--- Provided information Enclosed Below ---

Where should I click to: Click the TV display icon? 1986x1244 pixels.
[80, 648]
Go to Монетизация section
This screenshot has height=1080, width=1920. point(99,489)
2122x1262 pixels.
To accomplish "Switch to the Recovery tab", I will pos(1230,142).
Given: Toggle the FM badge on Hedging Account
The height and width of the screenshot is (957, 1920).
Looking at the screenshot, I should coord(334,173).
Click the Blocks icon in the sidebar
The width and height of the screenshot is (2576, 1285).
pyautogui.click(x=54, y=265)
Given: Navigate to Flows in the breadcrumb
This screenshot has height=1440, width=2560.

--- End of Enclosed Provided information ---

#### [The task]
Please copy every line of the material exactly.

#### [Result below]
Where should I click to: Click the TV display icon? 1986x1244 pixels.
[80, 648]
Go to Монетизация section
This screenshot has height=1080, width=1920. point(99,489)
2122x1262 pixels.
To accomplish "Switch to the Recovery tab", I will pos(1230,142).
Given: Toggle the FM badge on Hedging Account
The height and width of the screenshot is (957, 1920).
Looking at the screenshot, I should coord(334,173).
Click the Blocks icon in the sidebar
The width and height of the screenshot is (2576, 1285).
pyautogui.click(x=54, y=265)
Given: Navigate to Flows in the breadcrumb
This screenshot has height=1440, width=2560.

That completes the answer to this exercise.